November 6th, 2019
For two years, illegal dumping–the disposal of waste on a site with no license to accept waste–has been a rampant occurrence on the most eastern blocks of Ashdale Streets. For two years, residents have had to endure individuals dumping trash in their neighborhood. Anilda Davila, a local Philadelphian who went to Temple University, decided to address this issue by calling a community meeting on November 6th, the first of many to attempt to end this practice. Illegal dumping and littering is far from just a local issue; it is estimated that the US spends about $11.5 billion cleaning up litter annually for roughly 50 billion pieces of trash.
Although illegal dumping has been occurring in North Philly for two years, its culprits have not yet been identified. A lack of lighting in the area and the fact that dumping occurrences happen at night makes it nearly impossible for individuals to be identified by local surveillance. However, meeting attendees have a strong feeling that the culprits are individuals within the community.
There was an overwhelming consensus that the dumpers need to be held accountable. Though the Philadelphia Community Life Improvement Program (CLIP) has helped remove some of the larger pieces of trash, such as tires and mattresses, residents don’t see this as a sustainable solution. Meeting attendees agreed that simply cleaning the area would not stop future dumpers from continuing their action; in fact, it might even incentivize the behavior, as culprits will see that people are cleaning up after them. Purchasing a commercial-sized dumpster for the neighborhood was also proposed, but the idea was quickly shut down because there were too many logistical concerns, such as where the budget would come from and how the dumpster would be serviced.
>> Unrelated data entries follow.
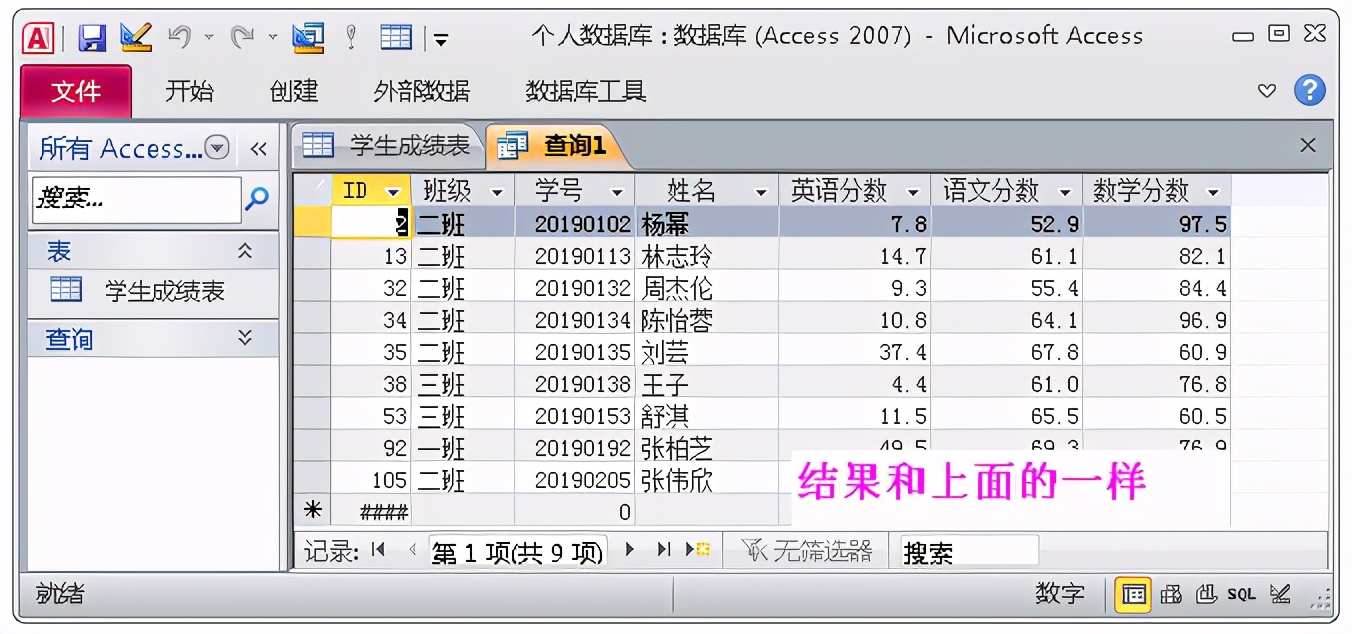Open SQL view from the status bar
The width and height of the screenshot is (1352, 634).
1240,594
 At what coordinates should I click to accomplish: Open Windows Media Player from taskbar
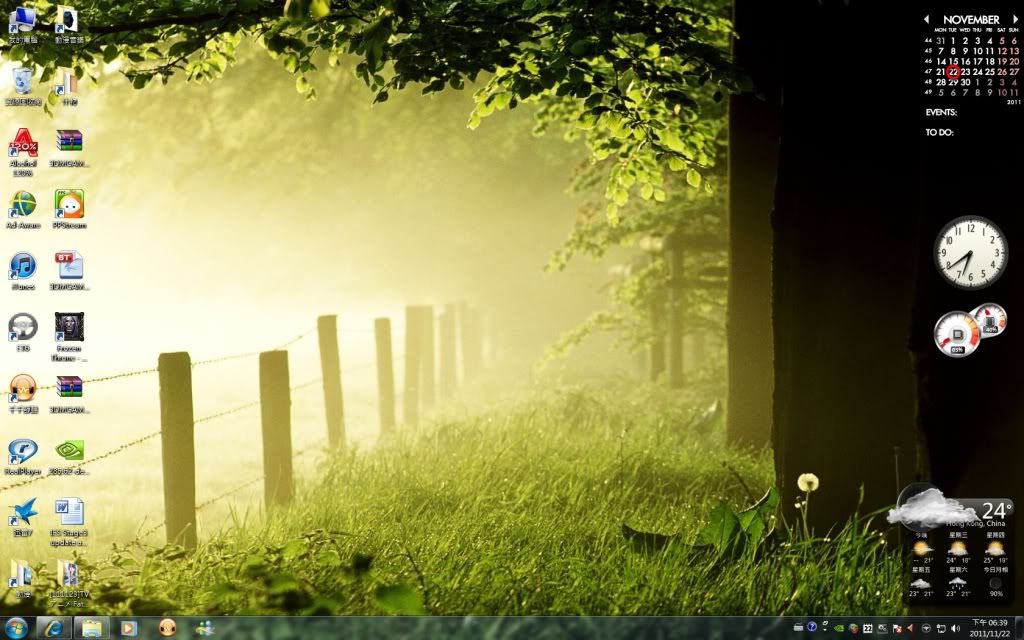129,628
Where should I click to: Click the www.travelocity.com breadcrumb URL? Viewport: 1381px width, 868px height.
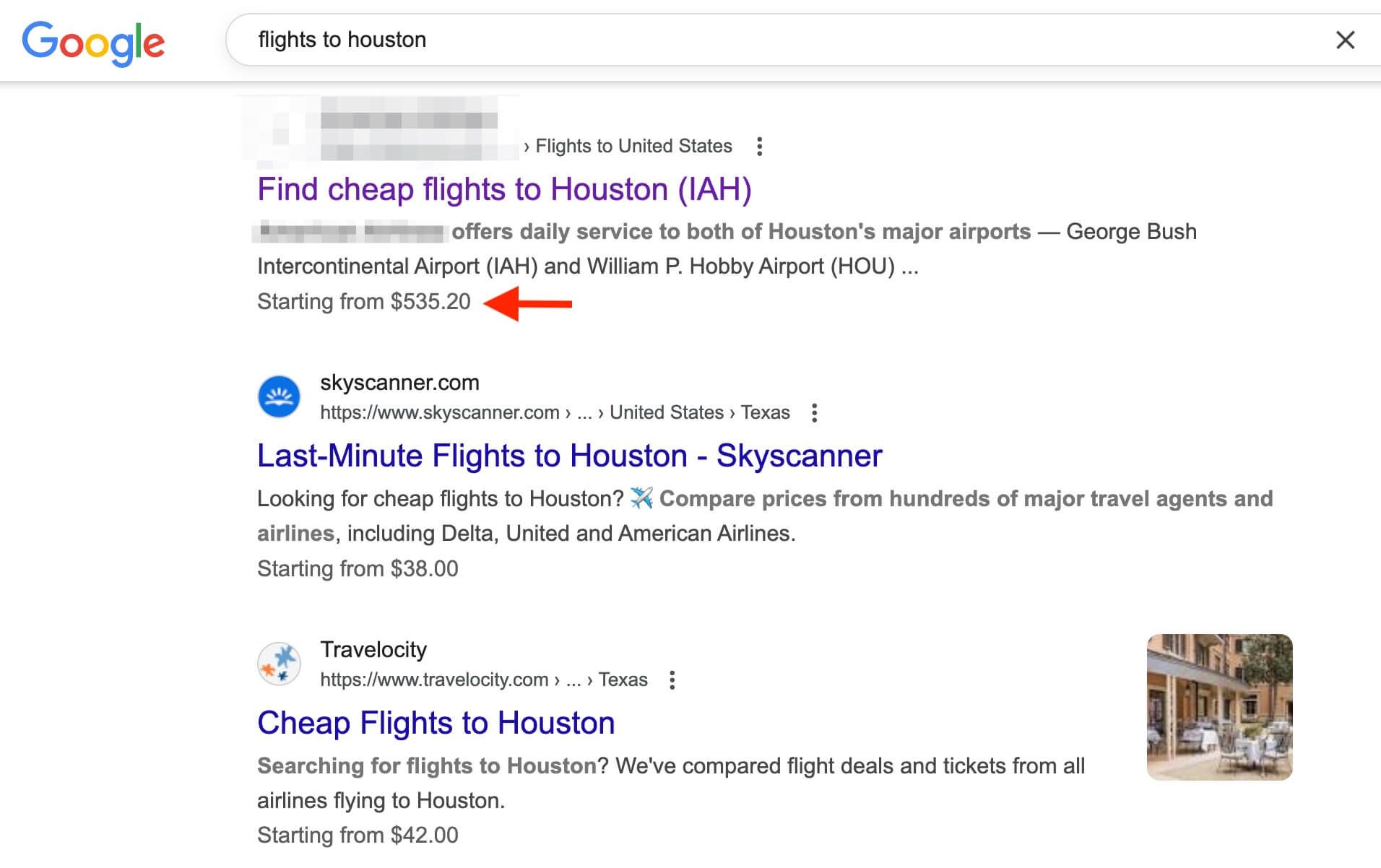tap(434, 680)
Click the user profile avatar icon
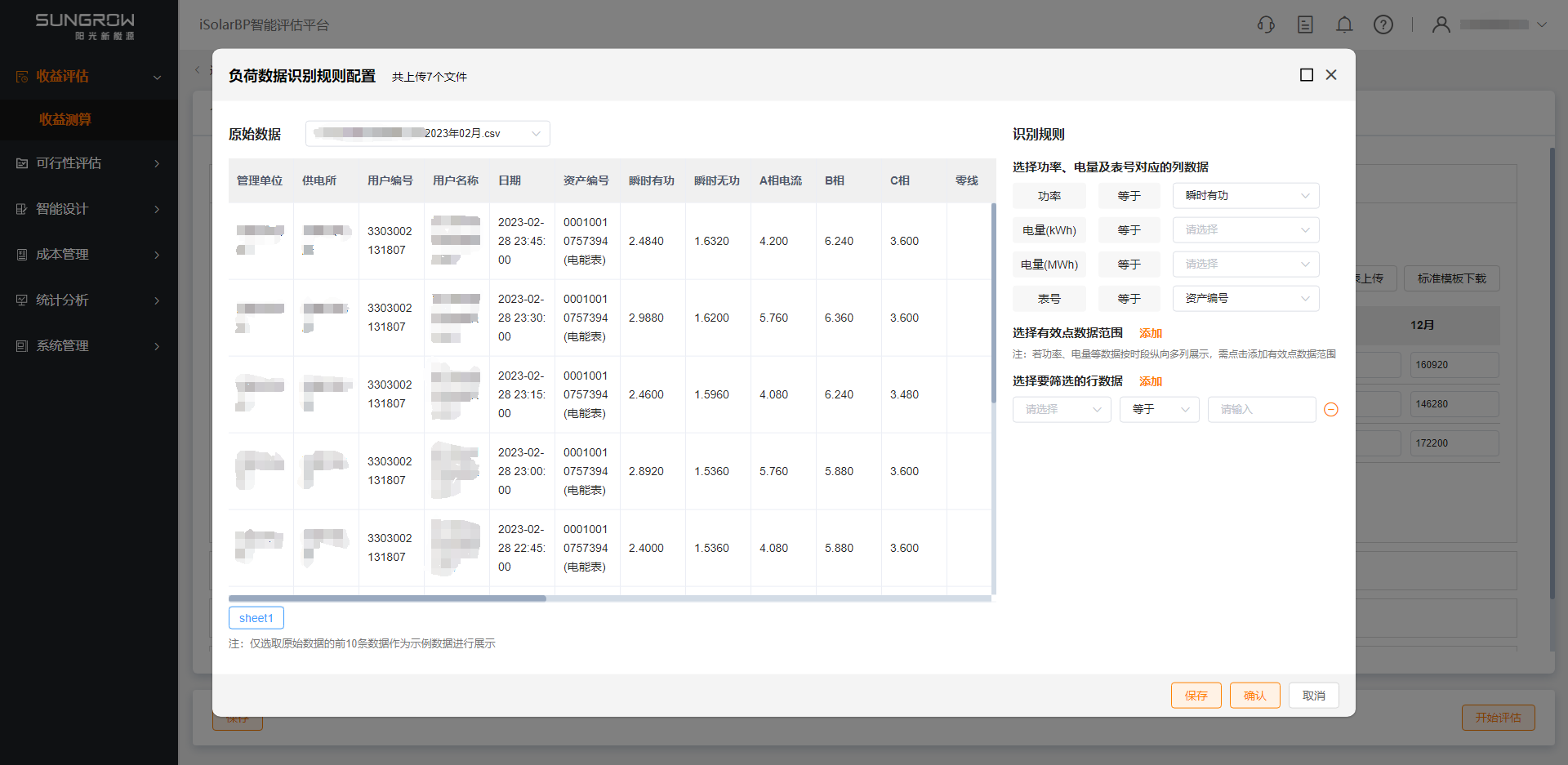This screenshot has height=765, width=1568. 1441,24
Illegal dumping brings up concerns related to public health and the safety of the neighborhood children, problems that are more serious than just an eyesore. “Our children walk past it to go to school everyday,” said Diane Carson, a local resident. Trash takes up the entire side of the road, so children who attend local schools are forced to walk in the middle of the street, putting them in harm's way of passing automobiles.
In addition to safety issues, some research papers have also illustrated a correlation between large amounts of odorous trash (landfills) and respiratory problems , though more research should done to make any firm claims. Citizens commonly cite respiratory complications, diseases from rodent infestation, injuries, and depression as some of the health impacts of garbage exposure. Older adults, children, and those with preexisting health conditions are most vulnerable to this public health issue . Dumping of certain items can also severely contaminate the neighborhood with harmful chemicals like asbestos . Garbage also attracts pests such as rodents and bed bugs; for instance, old tires are ideal for mosquito breeding.
Going forward, Anilda and her team plans to get more officials involved to find a long term solution. These include people from the Environmental Division of the Philadelphia Police Department that could issue fines and arrests for individuals caught illegally dumping, and District Eight’s city council representatives, such as Cindy Bass, who could potentially pass legislations or secure funding. The short-term goal is to plan quarterly cleanups to keep the blocks walkable and safe while a long term solution is being devised. This past Saturday began the first of many community cleanups at Ashdale and Mascher street.